Texto para leer:
Los grandes autócratas que han detentado un gran poder han tratado siempre de poner distancia entre ellos y el común de los mortales. Lo hizo su Católica Majestad Felipe II quien al construir un templo para Dios y una tumba para él, alumbró una de las grandes maravillas arquitectónicas de todos los tiempos: el monasterio de San Lorenzo de El Escorial. Otro tanto hizo quien ha pasado a la historia como el autócrata por excelencia. Se le atribuye la frase: «El Estado soy yo». Es posible que Luis XIV de Francia, su Majestad Cristianísima, no dijera jamás tal cosa, pero su trayectoria vital señala que pudo hacerlo perfectamente. El autócrata francés construyó Versalles. Un palacio donde quedara reflejado el esplendor y la magnificencia de un monarca que ejercía el poder forma absoluta. También la autocracia fue la nota dominante de quien subió al poder como octavo emir independiente de Al-Andalus y pocos años después se proclamó califa de los creyentes (929). Nos referimos a Abderrahmán III al Nasir, el primer califa de Al-Andalus. Si Felipe II construyó el monasterio de El Escorial y Luis XIV el palacio de Versalles, el andalusí construyó, a partir del 936, la ciudad palatina de Medina Azahara.

Material reunido:
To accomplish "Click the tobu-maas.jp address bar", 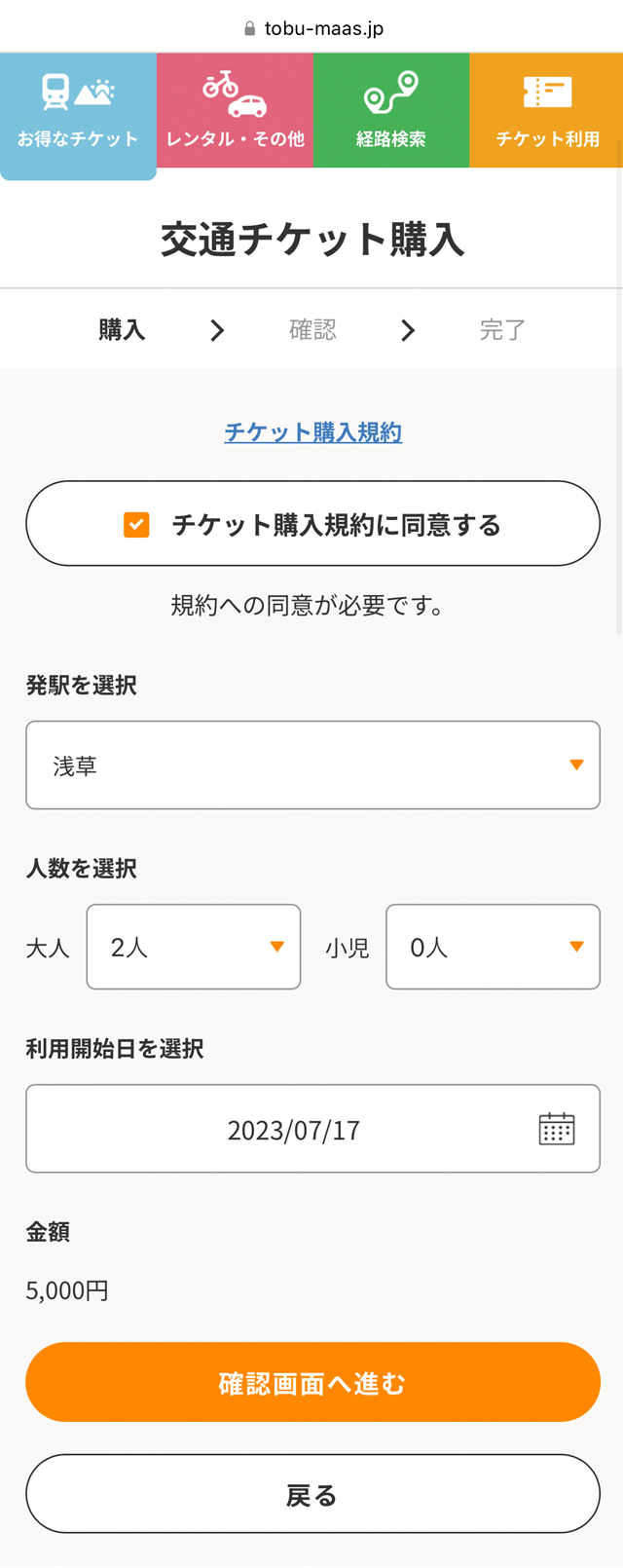I will [x=312, y=28].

Consigna escrita:
Por favor, indica si cada afirmación concuerda con el texto sobre los autócratas, respondiendo sí o no y citando literalmente las palabras del texto que lo deciden:
1. Felipe II construyó el monasterio de El Escorial.
2. Abderrahmán III se proclamó califa en el año 936.
3. Es seguro que Luis XIV pronunció la frase «El Estado soy yo».
El material no tiene relación con el texto sobre los autócratas.

Resultado:
1. Sí: «Si Felipe II construyó el monasterio de El Escorial».
2. No: «se proclamó califa de los creyentes (929)».
3. No: «Es posible que Luis XIV de Francia, su Majestad Cristianísima, no dijera jamás tal cosa».